ASSIGNMENT
Extend the article on the Spanish goalkeeper Antonio Abenoza, picking up right after its final sentence.

[EXTRACT TO READ — start]

Antonio Abenoza

Personal information
- Date of birth: 1 September 1926
- Place of birth: Alcolea de Cinca, Spain
- Date of death: 25 June 1953 (aged 26)
- Place of death: Witry-lès-Reims, France
- Height: 1.76 m (5 ft 9+1⁄2 in)
- Position: Goalkeeper

Senior career*
- Years: Team / Apps / (Gls)
- 0000–1946: ESA Brive
- 1946–1952: Reims / 23 / (0)
- 1952–1953: Troyes-Savinienne

= Antonio Abenoza =

Spanish footballer (1926–1953)

Antonio Abenoza (1 September 1926 – 25 June 1953) was a Spanish footballer who played as a goalkeeper.

[EXTRACT TO READ — finish]
[EXTRACTED DATA — start]

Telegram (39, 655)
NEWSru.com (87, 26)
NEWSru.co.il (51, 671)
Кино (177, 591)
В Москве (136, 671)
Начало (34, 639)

[EXTRACTED DATA — finish]

WRITTEN RESPONSE
==Career and death==
Abenoza made 26 appearances for Stade de Reims, including 23 in the French Division 1.

On 25 June 1953, Abenoza and his fiancee, along with Francis Méano and both Méano's wife and father, were passengers in a Citroën Traction Avant, when it collided with a hearse in Witry-lès-Reims, killing all of them.

He was the last Spanish goalkeeper in Ligue 1 until Sergio Rico joined Paris Saint-Germain in 2020.